/ docs

Pick a provider

Anthropic / OpenAI / OpenRouter / xAI / Ollama / Claude Code CLI — which one for what.

▶

Pick a provider — walkthrough

Video walkthrough coming soon.

Pick a provider — walkthrough

BYOK (Bring Your Own Key) — your key lives in the OS keychain (Windows Credentials / macOS Keychain / libsecret on Linux). Hypex never proxies your requests and never sees your key. Hypex Managed is the exception: sign in to your Hypex account and Claude/GPT calls go through our proxy with your credits — no API key needed.

THINGS TO DO:
A. Answer these questions from the page on picking a provider:
(i) On Linux, where does a BYOK key live?
(ii) What does the page say about the video walkthrough?
(iii) What does a Hypex Managed user sign in to?
B. For each statement, say whether the page on picking a provider agrees with it. Answer yes or no, and quote the deciding words.
(i) With BYOK, Hypex proxies your requests.
(ii) Hypex Managed requires no API key.
(iii) Ollama is one of the providers named.
C. Retype part of the page on picking a provider. Begin at the words "Video walkthrough coming" and stop after "API key needed.".

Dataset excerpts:
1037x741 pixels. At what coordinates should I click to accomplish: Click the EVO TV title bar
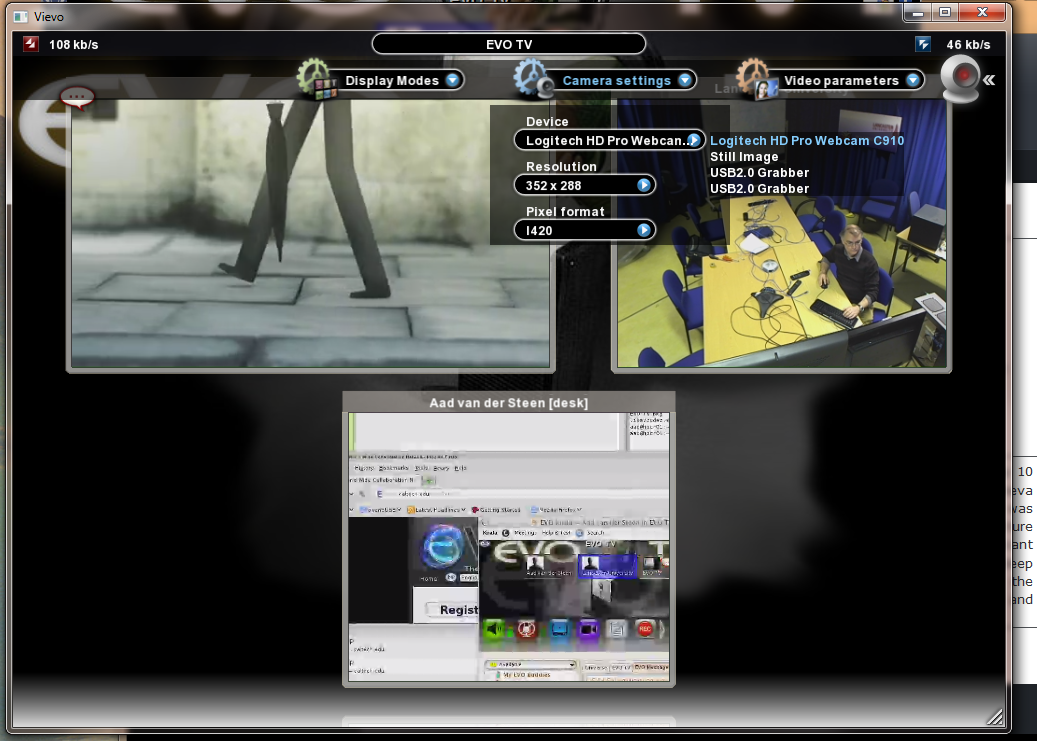click(508, 44)
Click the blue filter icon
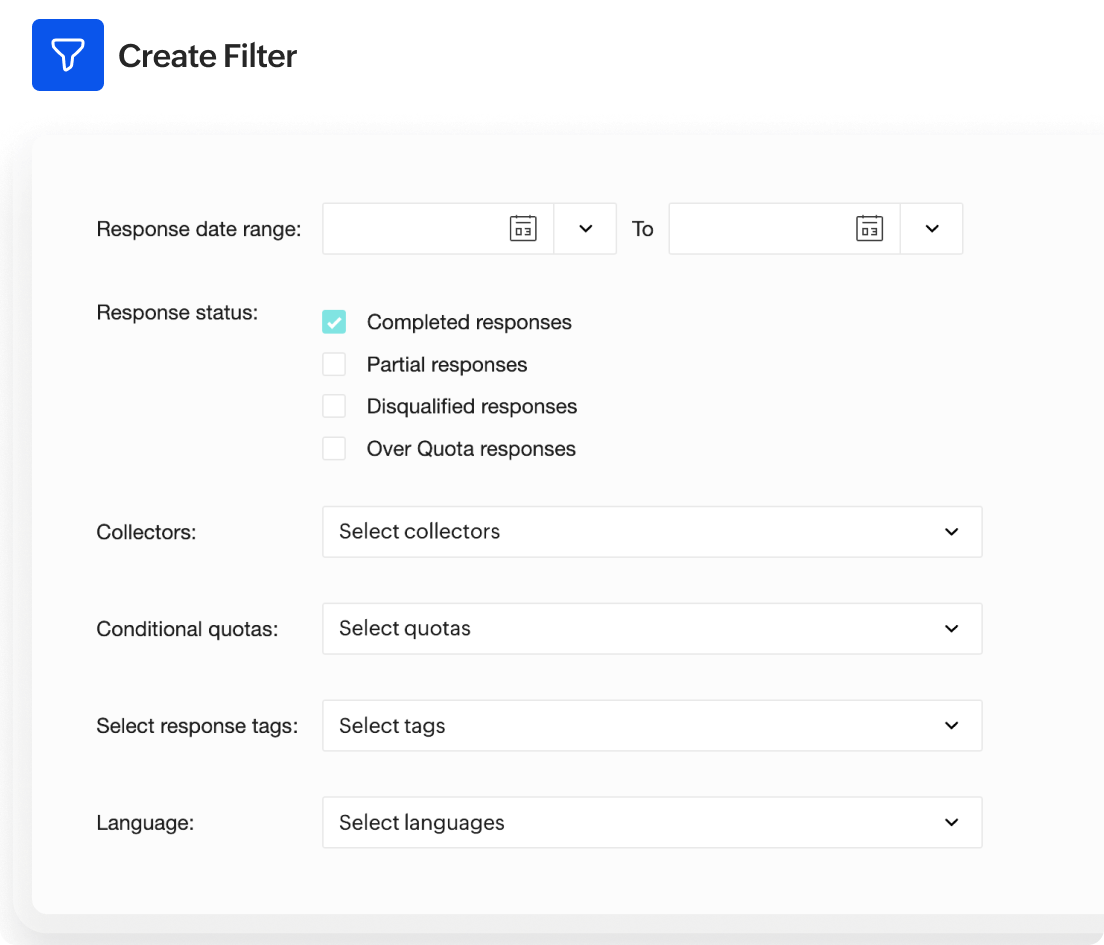The height and width of the screenshot is (945, 1104). [67, 55]
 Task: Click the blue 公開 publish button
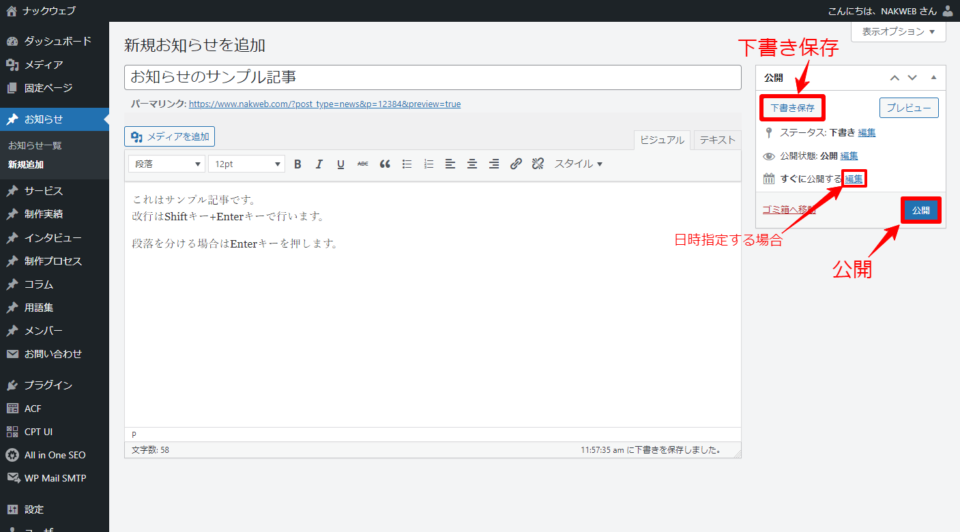tap(920, 210)
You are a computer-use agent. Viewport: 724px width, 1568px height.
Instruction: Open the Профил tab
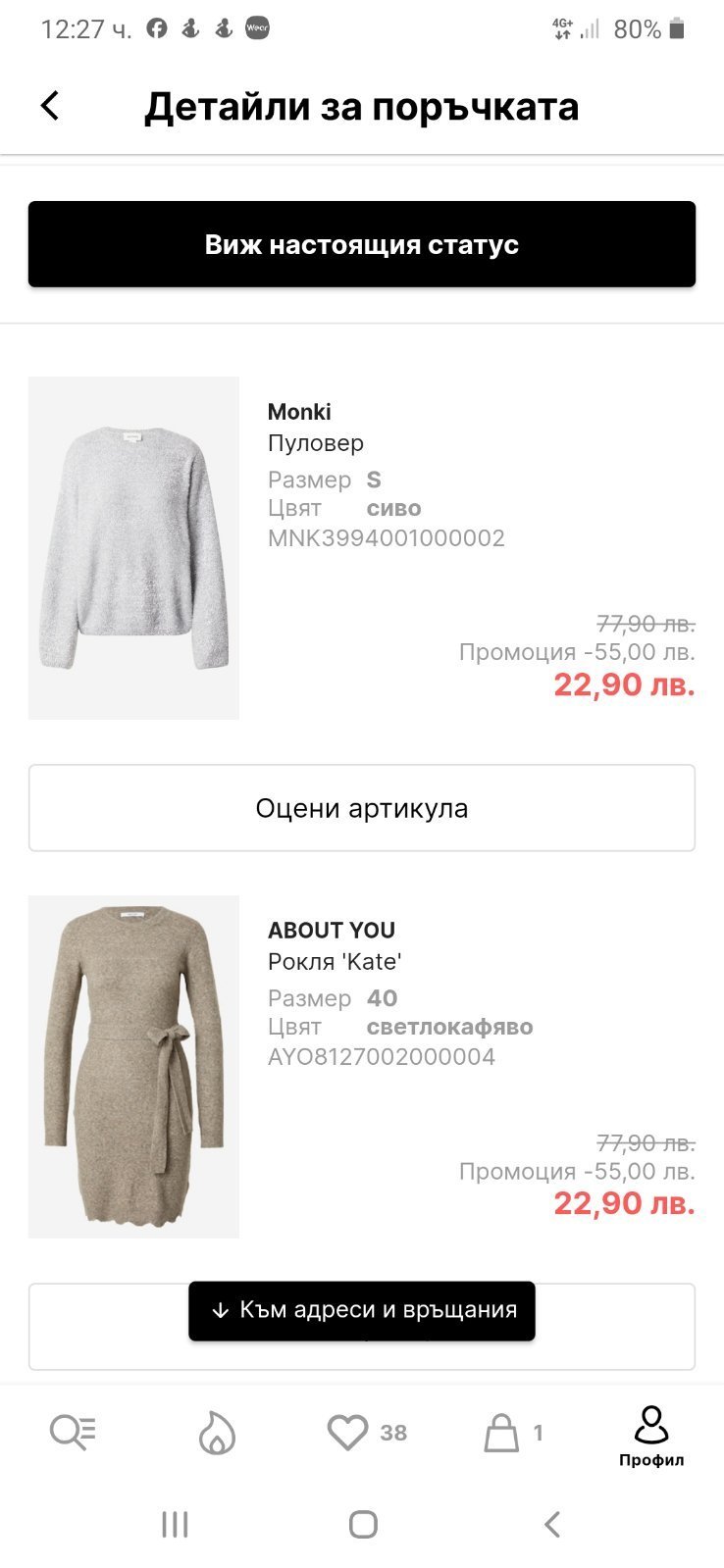click(651, 1436)
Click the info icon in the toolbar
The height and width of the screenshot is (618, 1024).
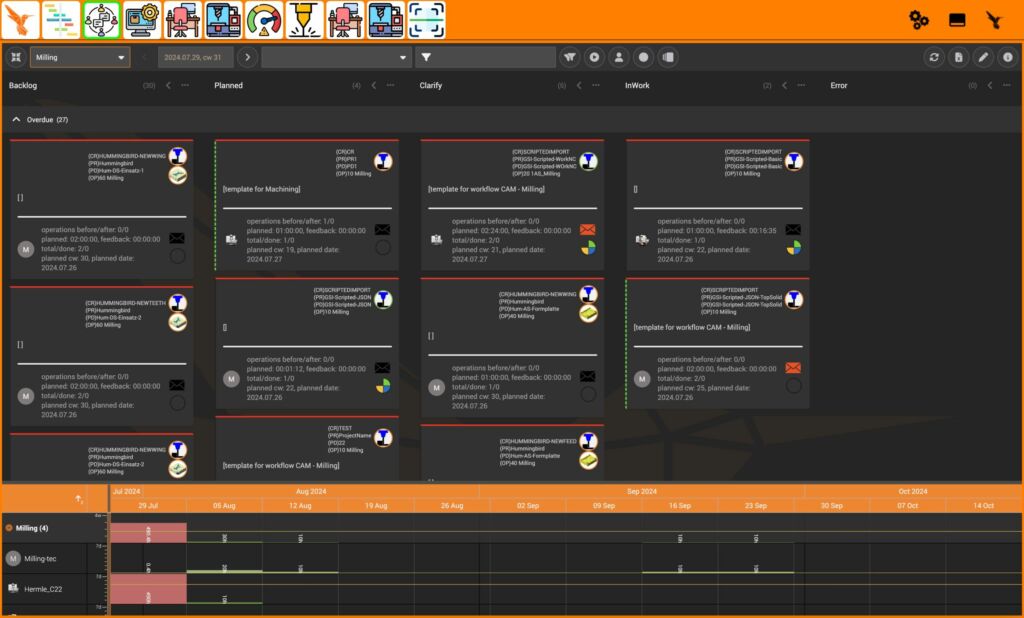pos(1007,58)
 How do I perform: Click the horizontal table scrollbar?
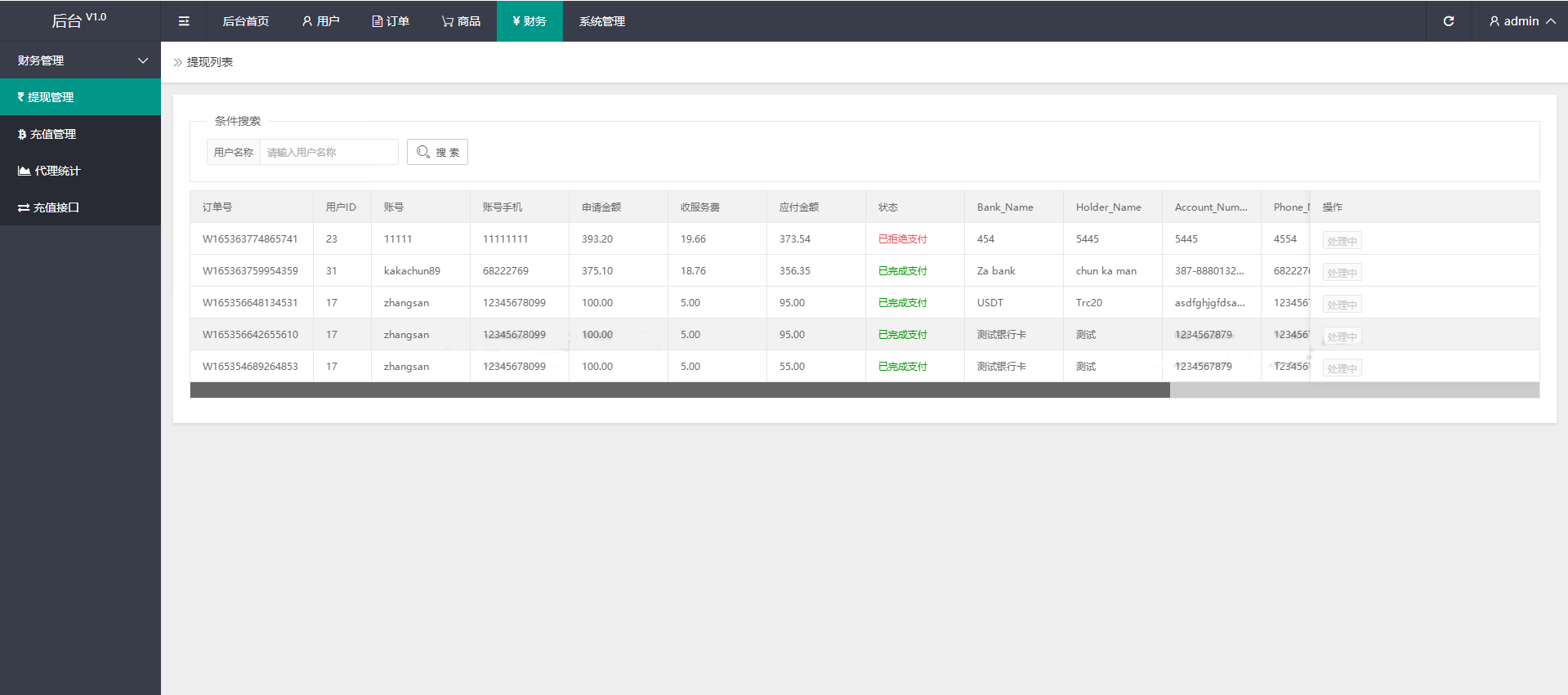click(x=680, y=390)
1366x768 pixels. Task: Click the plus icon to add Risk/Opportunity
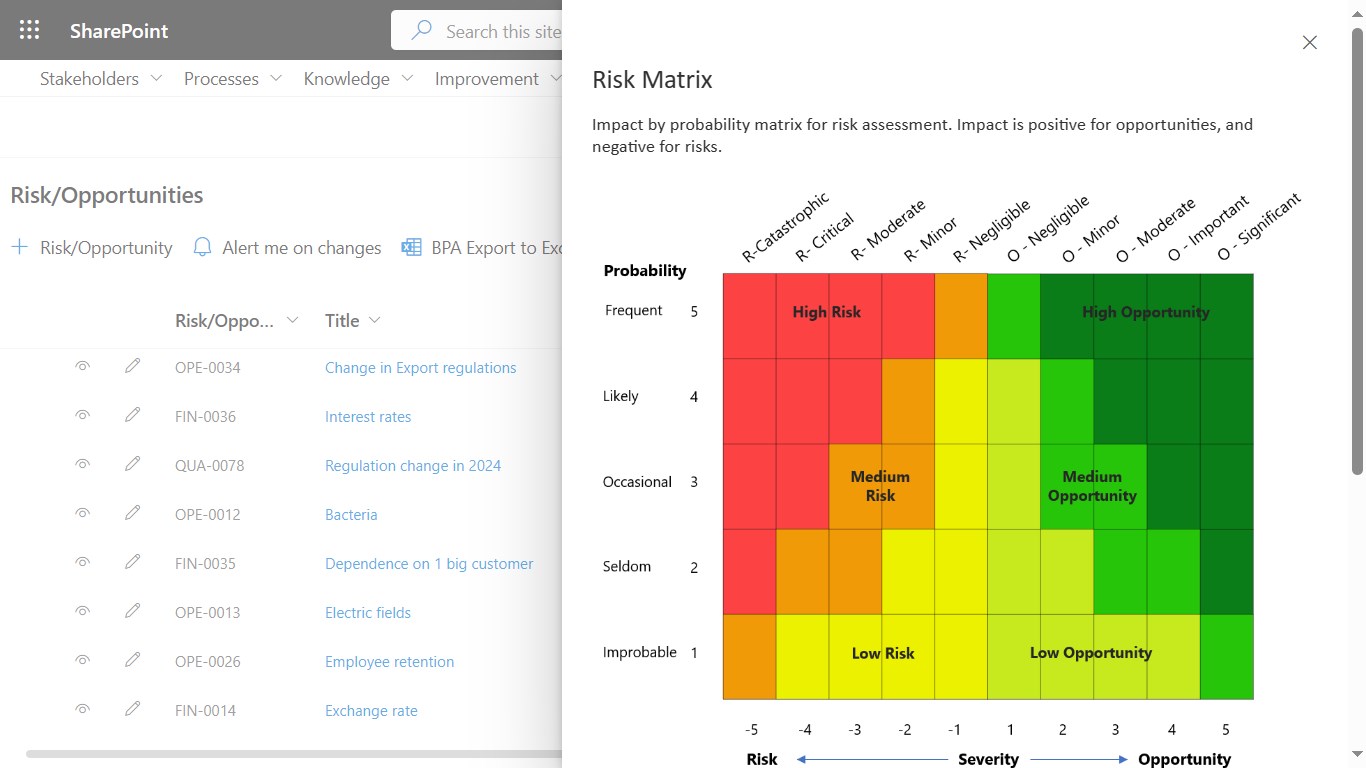[19, 247]
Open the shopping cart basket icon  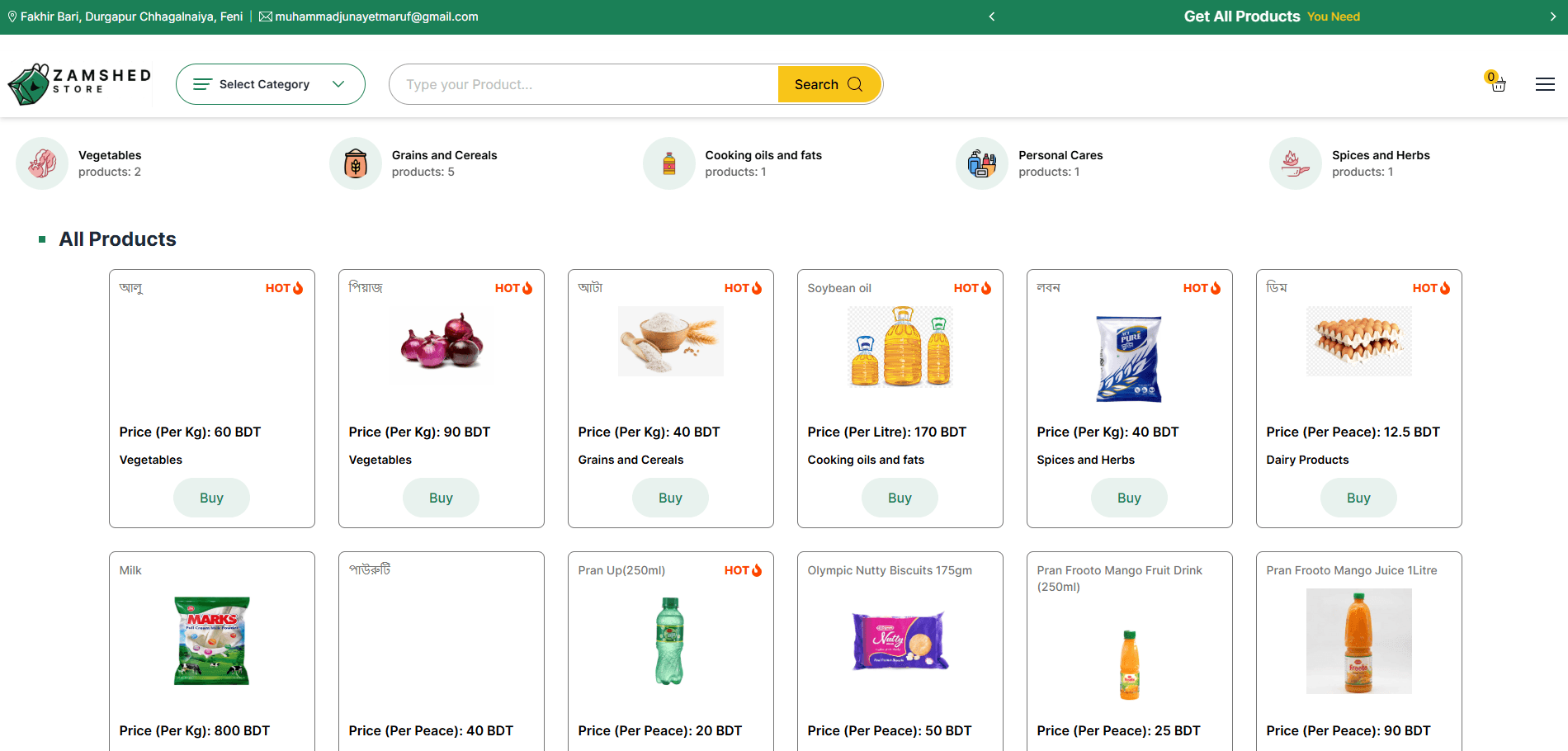point(1498,83)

RESULTS IN ORDER:
A.
(i) libsecret
(ii) It is coming soon.
(iii) Their Hypex account

B.
(i) No: "Hypex never proxies your requests and never sees your key."
(ii) Yes: "no API key needed."
(iii) Yes: "Anthropic / OpenAI / OpenRouter / xAI / Ollama / Claude Code CLI"

C.
Video walkthrough coming soon.

Pick a provider — walkthrough

BYOK (Bring Your Own Key) — your key lives in the OS keychain (Windows Credentials / macOS Keychain / libsecret on Linux). Hypex never proxies your requests and never sees your key. Hypex Managed is the exception: sign in to your Hypex account and Claude/GPT calls go through our proxy with your credits — no API key needed.